Linhas de um conjunto de dados
......
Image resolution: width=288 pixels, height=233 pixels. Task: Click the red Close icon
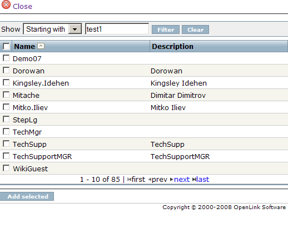tap(6, 4)
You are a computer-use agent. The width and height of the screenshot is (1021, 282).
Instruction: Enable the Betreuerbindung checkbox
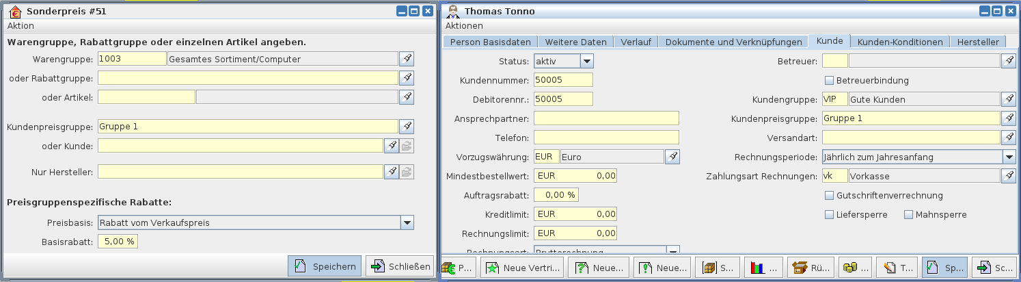click(830, 81)
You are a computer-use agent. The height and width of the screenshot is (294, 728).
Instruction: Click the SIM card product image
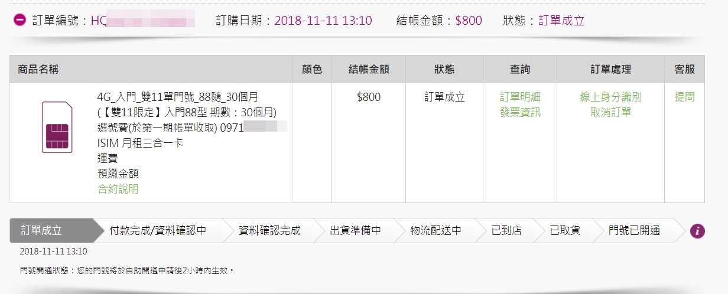(x=57, y=128)
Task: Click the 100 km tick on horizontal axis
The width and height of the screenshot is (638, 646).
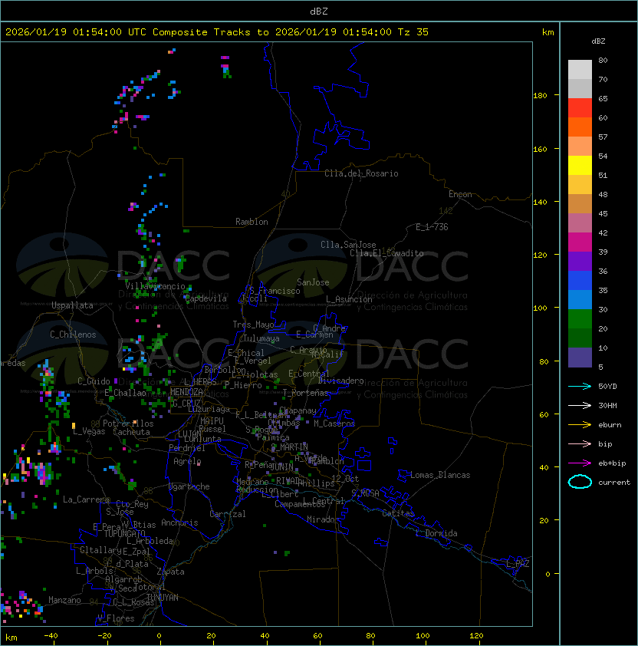Action: (423, 636)
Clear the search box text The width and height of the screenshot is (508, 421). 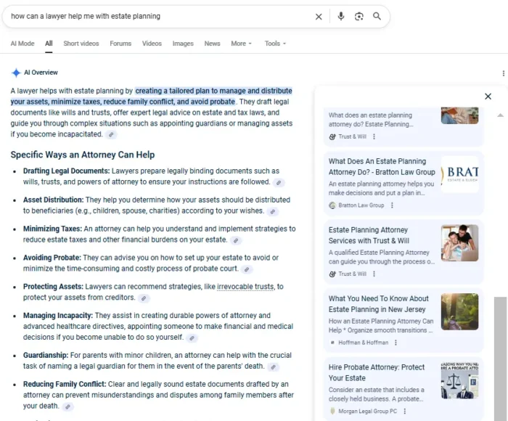(319, 16)
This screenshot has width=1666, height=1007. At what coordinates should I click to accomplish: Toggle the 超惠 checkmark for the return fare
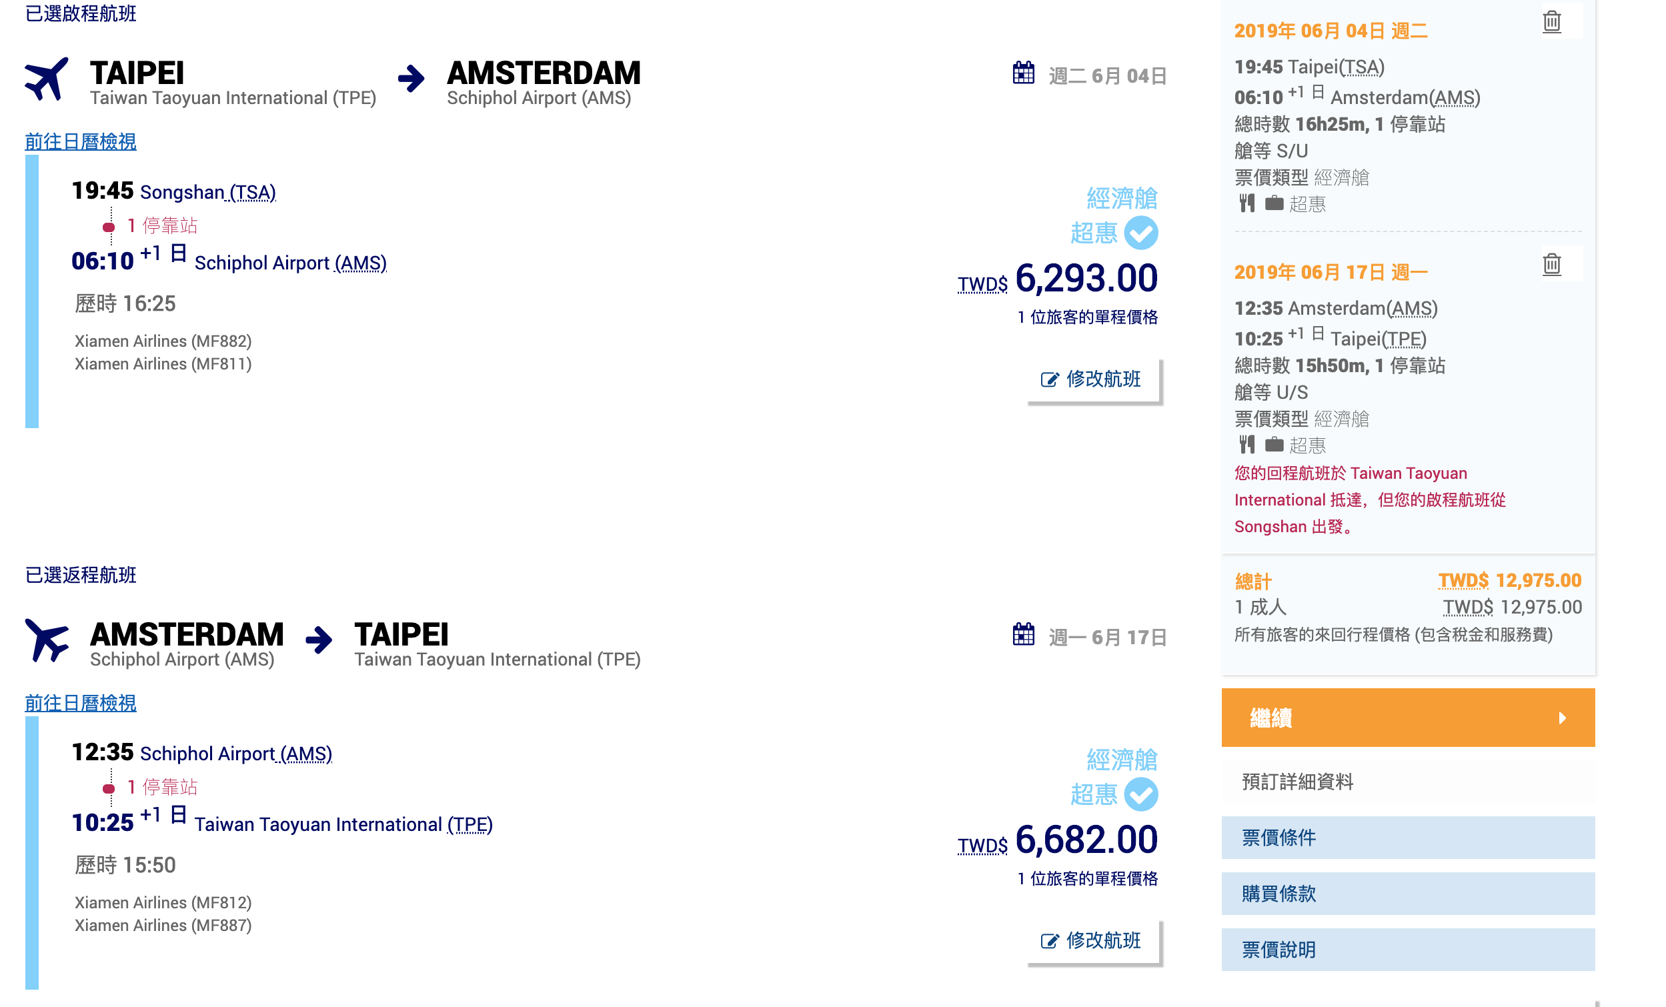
......
Identifique e copie todas as linhas do material em que ocorre a palavra "computer".

You are a computer-use agent. The width and height of the screenshot is (1021, 282).
You are a computer-use agent. The height and width of the screenshot is (294, 728).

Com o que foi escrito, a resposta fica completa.